> _ASSIGNMENT_: The expected output is exactly the lines below, starting at the line with "This screenshot has height=401, width=462." and ending at the line with "Given: Open the easiware-5@email-staging.easiware.com", both included; no other line belongs in it.

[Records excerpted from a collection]
+++++

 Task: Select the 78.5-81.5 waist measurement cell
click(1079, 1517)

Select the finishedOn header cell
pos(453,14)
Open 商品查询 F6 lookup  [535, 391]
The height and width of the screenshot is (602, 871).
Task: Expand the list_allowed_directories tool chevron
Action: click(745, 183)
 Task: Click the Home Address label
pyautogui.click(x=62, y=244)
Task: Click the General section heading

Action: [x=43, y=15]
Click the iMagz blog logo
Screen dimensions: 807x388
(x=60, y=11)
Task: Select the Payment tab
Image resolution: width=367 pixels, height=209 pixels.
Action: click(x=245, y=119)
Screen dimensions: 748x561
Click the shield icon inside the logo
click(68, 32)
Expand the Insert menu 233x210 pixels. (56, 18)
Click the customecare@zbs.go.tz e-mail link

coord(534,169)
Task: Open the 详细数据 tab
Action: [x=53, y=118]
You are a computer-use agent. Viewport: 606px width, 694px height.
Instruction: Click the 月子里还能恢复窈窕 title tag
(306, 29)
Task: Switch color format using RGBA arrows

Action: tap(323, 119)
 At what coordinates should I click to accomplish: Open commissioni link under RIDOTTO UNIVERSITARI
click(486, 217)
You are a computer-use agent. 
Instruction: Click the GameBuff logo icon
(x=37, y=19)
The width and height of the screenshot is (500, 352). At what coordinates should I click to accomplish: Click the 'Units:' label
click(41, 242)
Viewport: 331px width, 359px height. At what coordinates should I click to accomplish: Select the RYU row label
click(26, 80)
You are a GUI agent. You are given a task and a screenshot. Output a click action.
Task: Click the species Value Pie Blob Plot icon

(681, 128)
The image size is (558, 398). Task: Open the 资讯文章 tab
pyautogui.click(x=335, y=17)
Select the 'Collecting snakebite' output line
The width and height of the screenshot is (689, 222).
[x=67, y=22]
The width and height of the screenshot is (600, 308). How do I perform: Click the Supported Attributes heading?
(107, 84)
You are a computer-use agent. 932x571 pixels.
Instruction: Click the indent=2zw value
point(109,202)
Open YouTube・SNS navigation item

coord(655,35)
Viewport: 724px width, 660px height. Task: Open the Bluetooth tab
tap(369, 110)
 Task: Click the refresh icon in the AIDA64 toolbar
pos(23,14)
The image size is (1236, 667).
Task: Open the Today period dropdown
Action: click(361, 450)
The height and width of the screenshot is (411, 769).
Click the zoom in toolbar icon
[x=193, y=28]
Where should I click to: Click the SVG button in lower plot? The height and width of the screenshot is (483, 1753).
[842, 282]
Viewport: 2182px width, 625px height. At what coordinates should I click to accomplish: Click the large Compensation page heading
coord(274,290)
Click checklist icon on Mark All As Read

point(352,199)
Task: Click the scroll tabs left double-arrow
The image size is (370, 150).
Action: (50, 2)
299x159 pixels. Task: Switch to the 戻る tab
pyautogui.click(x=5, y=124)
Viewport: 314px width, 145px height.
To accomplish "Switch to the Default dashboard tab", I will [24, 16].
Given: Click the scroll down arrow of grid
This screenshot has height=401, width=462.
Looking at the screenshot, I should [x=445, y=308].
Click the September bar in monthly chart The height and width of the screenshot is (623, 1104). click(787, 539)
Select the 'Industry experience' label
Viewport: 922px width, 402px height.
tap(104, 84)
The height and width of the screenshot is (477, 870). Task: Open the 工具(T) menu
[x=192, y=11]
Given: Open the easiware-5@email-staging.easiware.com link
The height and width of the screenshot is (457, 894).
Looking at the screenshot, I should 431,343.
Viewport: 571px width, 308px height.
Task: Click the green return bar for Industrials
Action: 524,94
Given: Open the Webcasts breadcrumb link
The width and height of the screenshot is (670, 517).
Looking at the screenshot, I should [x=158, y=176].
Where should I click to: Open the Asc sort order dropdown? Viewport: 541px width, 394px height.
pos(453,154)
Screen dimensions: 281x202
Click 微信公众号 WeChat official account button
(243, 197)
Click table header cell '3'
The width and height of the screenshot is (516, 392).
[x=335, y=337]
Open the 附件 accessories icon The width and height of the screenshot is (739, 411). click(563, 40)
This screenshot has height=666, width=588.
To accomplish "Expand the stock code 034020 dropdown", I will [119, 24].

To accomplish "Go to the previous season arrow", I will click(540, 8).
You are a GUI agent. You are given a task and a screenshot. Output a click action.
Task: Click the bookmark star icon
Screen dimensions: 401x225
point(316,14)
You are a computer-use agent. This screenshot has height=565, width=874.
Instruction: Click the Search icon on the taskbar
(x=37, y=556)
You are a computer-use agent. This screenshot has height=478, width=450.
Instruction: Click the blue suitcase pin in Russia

+++++

> _TASK RESPONSE_:
This screenshot has height=401, width=462.
Looking at the screenshot, I should [x=445, y=308].
Click the September bar in monthly chart The height and width of the screenshot is (623, 1104). click(787, 539)
Select the 'Industry experience' label
Viewport: 922px width, 402px height.
tap(104, 84)
The height and width of the screenshot is (477, 870). Task: Open the 工具(T) menu
[x=192, y=11]
Given: Open the easiware-5@email-staging.easiware.com link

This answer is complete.